母が名前を呼ぶ。それは、菅原さんを呼んだお母さんのシーンの反復でもあり、ここで話の流れに乗れている人は、泣ける。母は自分だけを声で呼ぶ。忘れられてなかった。良かったね。

——家族だけが、家族の愛だけが残った、という話でよかったのか。12年も前にすでに答えを出していた私。

12年前の初版の帯に書いてあったんだよ「愛だけがそこに残った」と。この当時、この「愛」は「みゆきとの愛ってこと? それにしては二人はべつに一緒に何かを解決したわけではないし意味不明」「それとも尚人を呼ぶ母の愛?」と思ってたと思う。みゆきが見守る愛、それはあったと思うけど、母の愛はよくわからないし…それをよすがに解決した物語じゃないし……この帯を書いた人はそれを何かしらの側面で「愛」を読み取っており、その「謎」に対する回答はドラマから得られた気がする。家族は苦しいけど家族なんだ。

-- -- --

実施課題 =>
1. 抜粋文によれば、12年前の初版の帯には何と書かれていましたか。
2. 抜粋文に登場する人名をすべて挙げてください。
3. 家族の愛をめぐるこの感想文の続きを、最後の文の後から書き継いでください。
以下の記録は別の出典から取得したものです。

要素検索記録
-- -- --

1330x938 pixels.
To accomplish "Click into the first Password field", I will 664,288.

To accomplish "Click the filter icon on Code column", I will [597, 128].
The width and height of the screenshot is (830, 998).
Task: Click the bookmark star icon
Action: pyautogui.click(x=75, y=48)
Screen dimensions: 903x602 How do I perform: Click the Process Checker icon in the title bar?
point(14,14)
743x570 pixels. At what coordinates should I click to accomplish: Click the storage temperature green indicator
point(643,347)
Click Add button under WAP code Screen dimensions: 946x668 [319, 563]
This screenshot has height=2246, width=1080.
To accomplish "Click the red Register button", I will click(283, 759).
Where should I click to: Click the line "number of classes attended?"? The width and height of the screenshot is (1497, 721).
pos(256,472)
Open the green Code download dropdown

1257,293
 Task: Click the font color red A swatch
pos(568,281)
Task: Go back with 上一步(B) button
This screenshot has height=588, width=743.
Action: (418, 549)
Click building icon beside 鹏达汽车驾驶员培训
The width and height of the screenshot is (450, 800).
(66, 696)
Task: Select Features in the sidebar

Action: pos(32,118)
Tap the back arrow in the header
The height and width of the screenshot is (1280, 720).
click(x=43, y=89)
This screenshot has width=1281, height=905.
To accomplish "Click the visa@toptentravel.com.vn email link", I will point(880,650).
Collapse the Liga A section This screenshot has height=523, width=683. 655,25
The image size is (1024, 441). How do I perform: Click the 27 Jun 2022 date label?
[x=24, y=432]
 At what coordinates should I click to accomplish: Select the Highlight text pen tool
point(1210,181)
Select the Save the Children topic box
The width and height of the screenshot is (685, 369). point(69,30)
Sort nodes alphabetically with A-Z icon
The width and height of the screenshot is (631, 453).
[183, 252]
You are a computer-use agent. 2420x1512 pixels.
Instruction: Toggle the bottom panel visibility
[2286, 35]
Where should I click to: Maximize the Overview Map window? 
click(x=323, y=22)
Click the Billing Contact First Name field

-- -- --

課題別解答 =>
1. 「愛だけがそこに残った」と書かれていました。

2. 菅原、みゆき、尚人

3.
ちなみにこのツイートに、当時、丸山さんご本人が「自分もそう思う」みたいなお返事をくれていて、私のなかで「みゆきの愛や家族愛がテーマではないってことよね」と回答を得ていたので、なおのことわけわからんくなってしまっていたのは事実。12年間「愛」ルートは封鎖されているので、突如開門されても道順がわからんのだった。聞こえても聞こえなくても家族って結論?

「デフ・ヴォイス」は、割と淡々と進む小説だし、なんか事実をたくさん詰め込んで並べたものなので、読む人によって読み取り方が変わるものだという認識はしている。だからこそ、読みたい読み方で読むことができる「能面」のような側面があるのも特徴の一つかも知れない。極めて理性的な説明がされていて、それはそうだと思うように織り上げられてはいるのだが。

例えば、私は結婚を、過去との決別のシンボルとして捉えているので、「瑠美は過去に決別するために手話で演説した」だから「荒井も過去に決別する」「手話通訳者としての『新しい』アイデンティティを得て、『間に立つ』人として、前向きに結婚を考える」という、新たなアイデンティティを自分で確立できた、という解釈を推したい。事件は解決し新しい家族に新しい自分で向き合う、新しい一歩を踏み出すときだ。

しかし、どうやらドラマ制作陣は「お母さんの元に帰る」という、くたびれた中年おじさんに必要なのは大いなる母の愛という解釈で物語を作ったように見える。菅原さんと、荒井の母が、彼らを呼ぶ。母の愛があるから、前進できる?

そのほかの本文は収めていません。